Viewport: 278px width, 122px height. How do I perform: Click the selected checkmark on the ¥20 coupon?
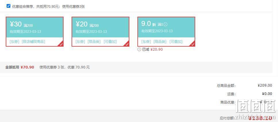(126, 44)

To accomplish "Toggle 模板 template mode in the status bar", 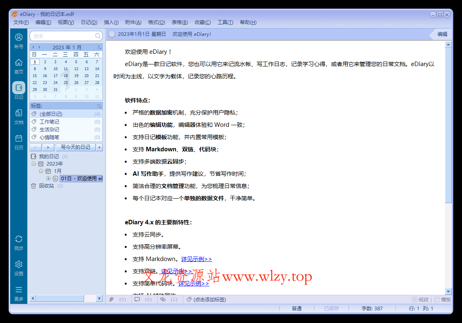I will (x=441, y=299).
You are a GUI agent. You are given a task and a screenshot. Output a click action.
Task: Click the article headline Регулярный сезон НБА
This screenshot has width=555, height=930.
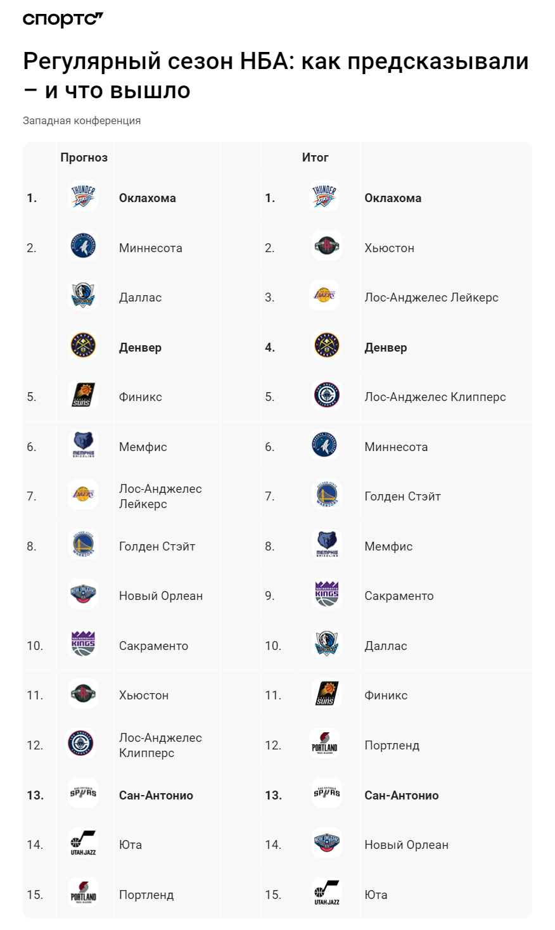[x=276, y=75]
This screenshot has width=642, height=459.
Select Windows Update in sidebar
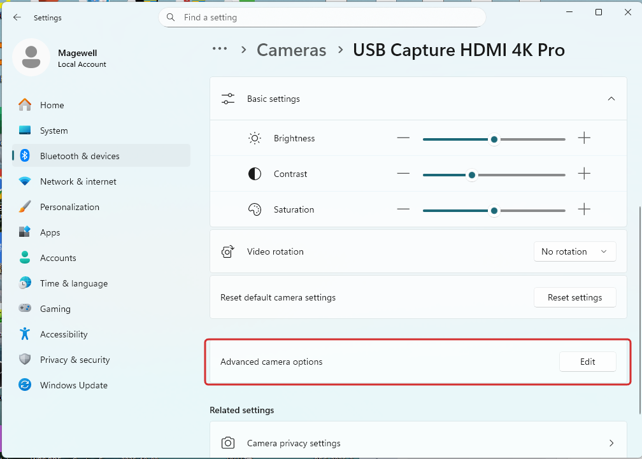tap(73, 385)
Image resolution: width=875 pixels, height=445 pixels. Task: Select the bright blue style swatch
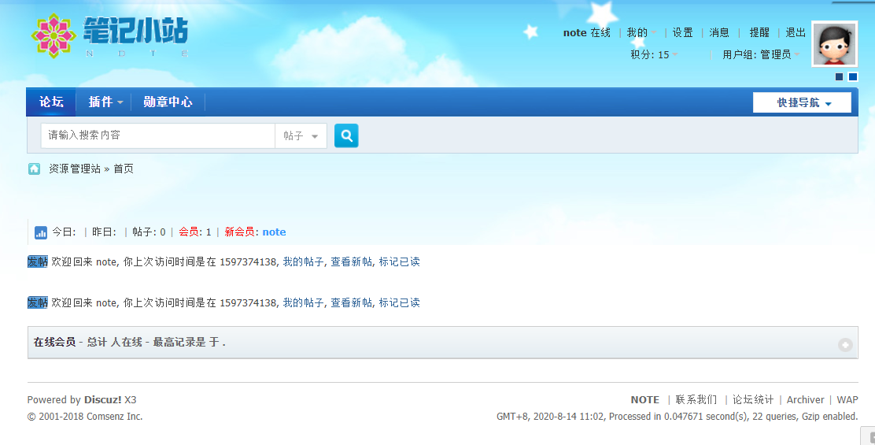pyautogui.click(x=853, y=76)
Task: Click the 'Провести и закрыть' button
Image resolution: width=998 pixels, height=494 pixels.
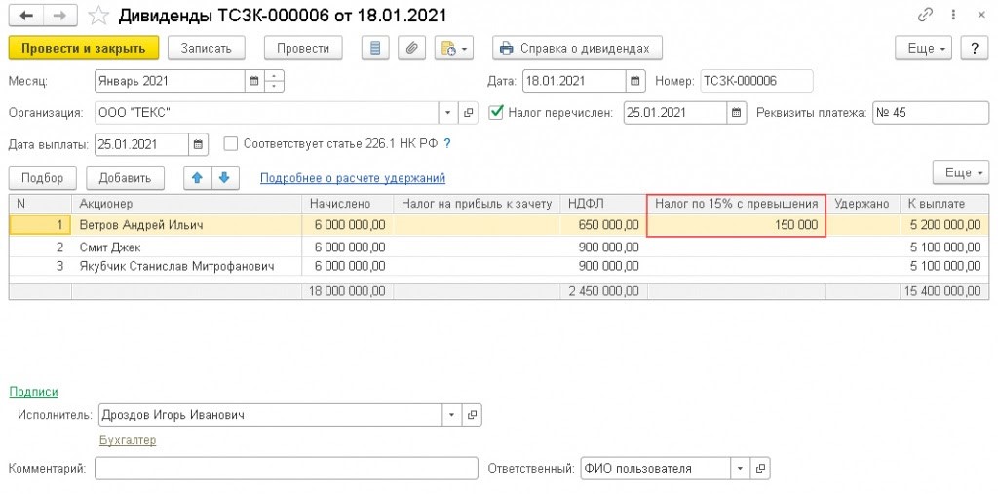Action: 83,48
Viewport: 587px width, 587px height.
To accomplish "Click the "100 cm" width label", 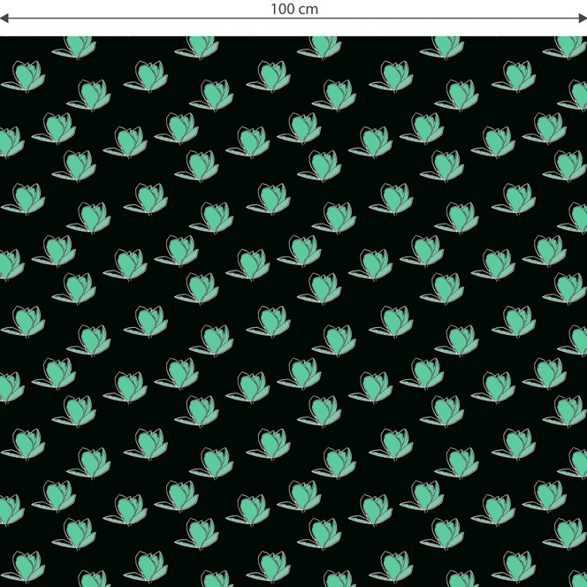I will (x=294, y=9).
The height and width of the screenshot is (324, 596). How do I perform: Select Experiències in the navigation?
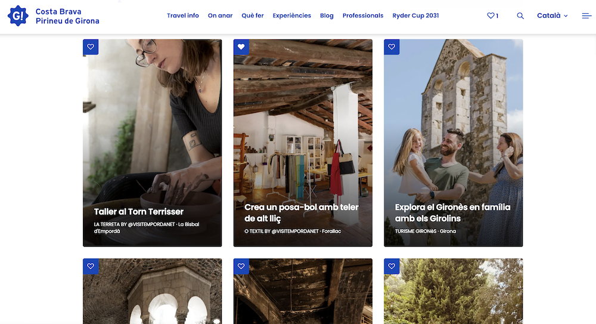click(291, 16)
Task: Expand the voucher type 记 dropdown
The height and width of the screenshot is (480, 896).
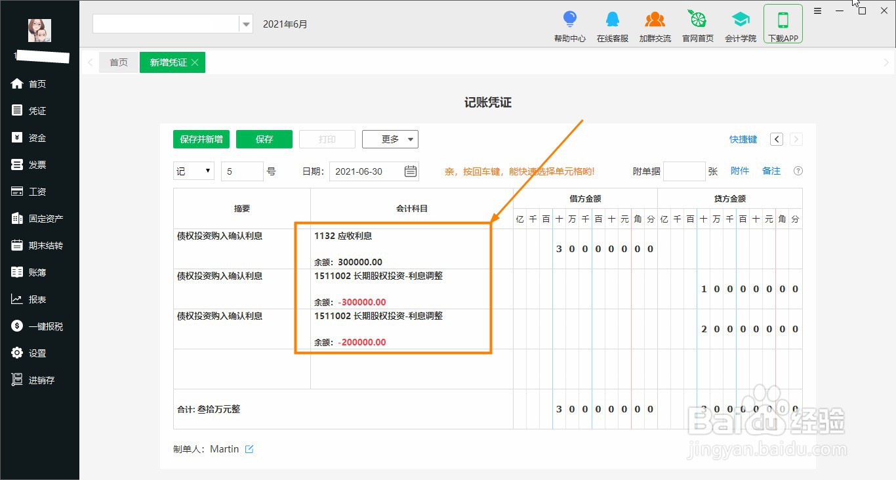Action: (193, 171)
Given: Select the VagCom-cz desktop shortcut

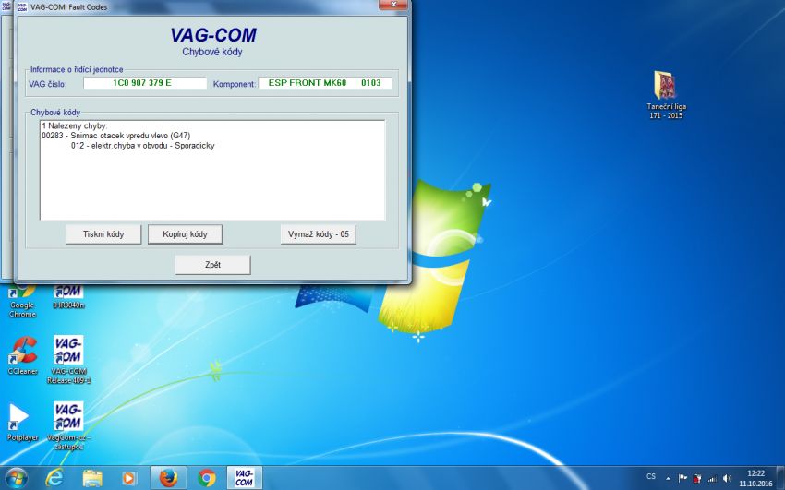Looking at the screenshot, I should [x=68, y=419].
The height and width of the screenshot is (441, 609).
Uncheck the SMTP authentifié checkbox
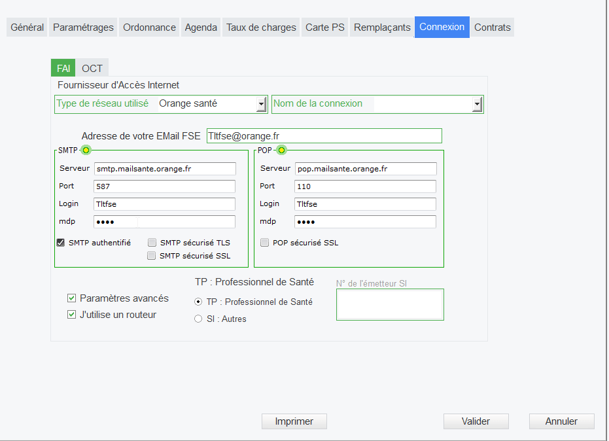tap(60, 243)
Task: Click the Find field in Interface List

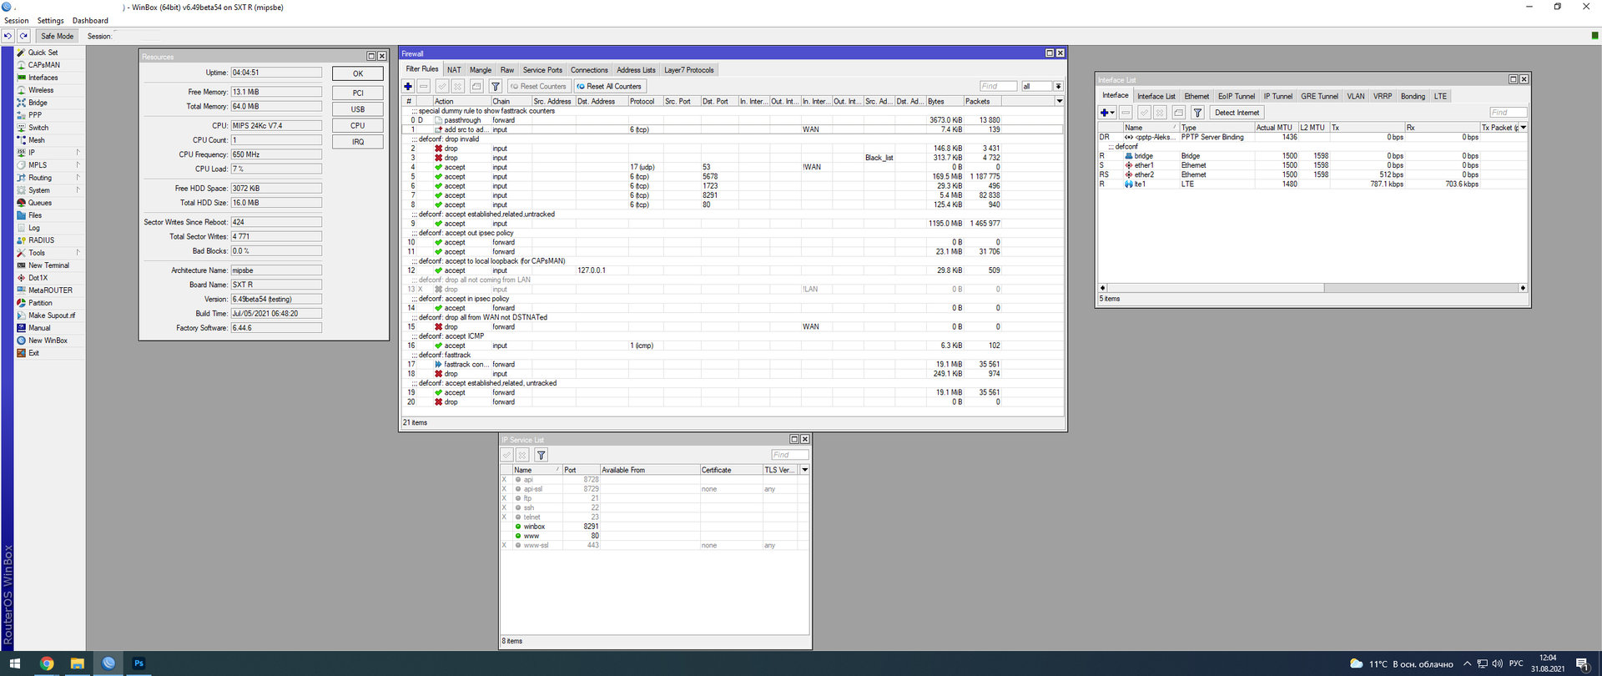Action: pos(1507,113)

ACTIVITY:
Set down nothing but the lines from the one containing "Given: Select the VagCom-cz desktop shortcut" to the final line above, both included, with every picture left out.

YOUR SOLUTION:
Given: Select the VagCom-cz desktop shortcut

Looking at the screenshot, I should [x=68, y=419].
The height and width of the screenshot is (441, 609).
Uncheck the SMTP authentifié checkbox
tap(60, 243)
Task: Click the Find field in Interface List

Action: pos(1507,113)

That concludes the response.